The process leading to the scientific method is as follows:
The response to this crisis generates a new theory. Therefore:
The laws obtained in the process of this open system are becoming wider (L 1 L 2 L 3 ..).
This is, in short, the operation of the scientific method.
Newton's theory has been a historically mentioned example to explain the functioning of the scientific method.
In the time of Newton some mechanical laws were already known (Kepler laws, free fall, sea tides, comet laws, etc. ), but there were no ties between them. Newton, through a process of abstraction (induction), created a general mechanics, laid the foundations of classical mechanics and on it the XVIII. and XIX. Over the centuries a very complex and mature building has been built.
In this construction Kant participated in giving a philosophical basis to Newton's physical system. Euler and Laplace fulfill the mathematics of the physical system with enormous power to Newton's apparatus. In this sense, it is worth highlighting the predictability of phenomena of classical mechanics. This competition became public with astronomy.
In 1846 the existence of another planet was postulated analyzing the anomalies of the planet Uranus in its orbits (using Newton's theory of gravitation). Astronomer Gottfried Galle discovered Neptune in a specific place in the Oratz, which later preached the theory. In this way, the empirical utility of Newton's theory was proven among all.
The Newtonian model will be a very complex system at maturity and will be called the kinetic-corpus system. Through this system appear all known phenomena in the universe at that time (except electromagnetic) defined according to the moving fractions.
But also in this system, so powerful and complete, there are beginning to emerge confictic observations. For example, the fluid that moves by the speed of light does not correspond to the values preached by classical mechanics, it is the mystery by which the orbits of electrons that exist in the atom and the radiation of the black body do not say. All these problems (and others) put classical mechanics into crisis until theories emerged that constitute the essence of current physics (Theory of relativity and quantum mechanics).
It seems, then, that in the case of Newton's theory the operation of scientific methodology is scrupulously carried out.
Advertising According to the prestigious science philosopher Kuhn, scientific theories are constantly evolving. In this evolution there are advances, since the new theories cover more scientific problems than the old ones. But, and this is Kuhn's original criterion, these evolutions are not continuous, but discrete. If we look at the history of science, it is clear that scientific changes are making leaps and that the scientific process occurs through revolutions (and not by accumulation).
In this process jumping, in each leap there is a substitution of the paradigm (1), denying the old paradigm. Therefore, the new theory does not need the previous one, as the link of a process. No. The new theory breaks the old one. Old and new theory (paradigm) are incompatible; incompatible. Therefore, the scheme set forth in the first scientific method is not valid and should be interpreted as follows.
According to this scheme (Kuhn's) ancient theories provide nothing for the new ones. Each theory covers an increasingly broad field of knowledge, but there is no logical relationship between them.
According to this, the dynamics of Einstein and Newton are printers. If we accept Einstein's theory, this approval leads us to reject Newton's theory.
If certain conditions are established from relativistic mechanics (for example, if the relative speed between inertia systems is very low) it is possible to obtain Newtonian mechanics.
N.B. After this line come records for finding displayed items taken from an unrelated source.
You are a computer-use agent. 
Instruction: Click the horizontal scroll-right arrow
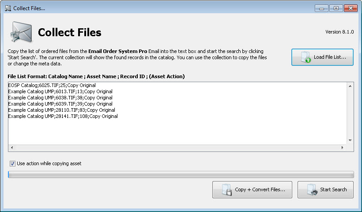click(x=342, y=148)
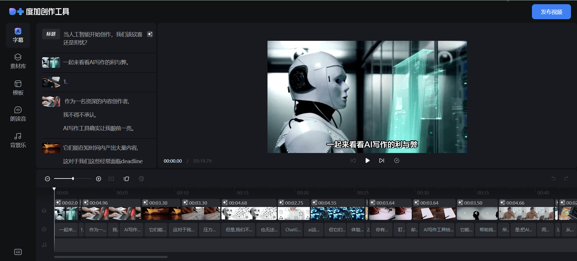This screenshot has height=261, width=577.
Task: Open the 字幕 subtitles tab in sidebar
Action: pyautogui.click(x=18, y=35)
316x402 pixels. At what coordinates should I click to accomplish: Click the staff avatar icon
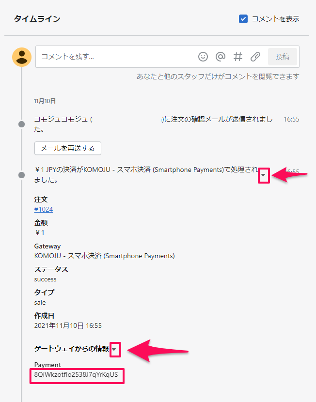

Therefore, it seems that classical mechanics is a particular structure within relativity. And on such a level it is. Undoubtedly, classical and relativistic mechanics are related to measurement (the first is a particular case of the second). For a conventionalist and an instrumentalist the discussion ends here, because theories are only useful tools to dominate Nature.
But for the realist things are not like that. Scientific theories are tools for the realist.
But these instruments are not only for the domain of Nature. To understand nature. And according to this, concepts acquire greater interest than the measurements of a theory.
All this is very important when we analyze the theories of Newton and Einstein, since the concepts used by Newtonian mechanics (length, mass, etc.) are very different from those used by relativistic mechanics (relativistic length and relativistic mass). For example, in classical mechanical length it is defined by the wavelength of the spectrum, but a new element is introduced to define relativistic length, the relative speed between inertia systems. The same would happen with the dough.
Therefore, the physical significance of both theories is different, although in certain circumstances measurements are given in the same way.
But not only that. According to Kuhn and Feyerabend, these theories are not different, but exclusive. That is, if we use the concept of mass in Newtonian mechanics, this means that in relativity we cannot use the word mass, and if we do (and normally do) we are introducing a very dangerous mixture in the conceptualization of this theory. In this sense it can be said that some current scientists are making important efforts to redefine relativistic mass and relativistic length, using only the elements that appear in the theory.
From this path we can affirm the phrase that at first appeared as title: Between Newton's mechanics and Einstein's mechanics there is an insurmountable chasm.
To be consistent with what has been said so far, and as a conclusion, we affirm:
The OBSERVATIONS paradigm
(1), in Kuhn's words, is a framework universally recognized by the scientific world, in which both the interpretation of phenomena and scientific research are directed over a long period of time. In this sense, the mechanics of Newton and Einstein are two clear examples of paradigms.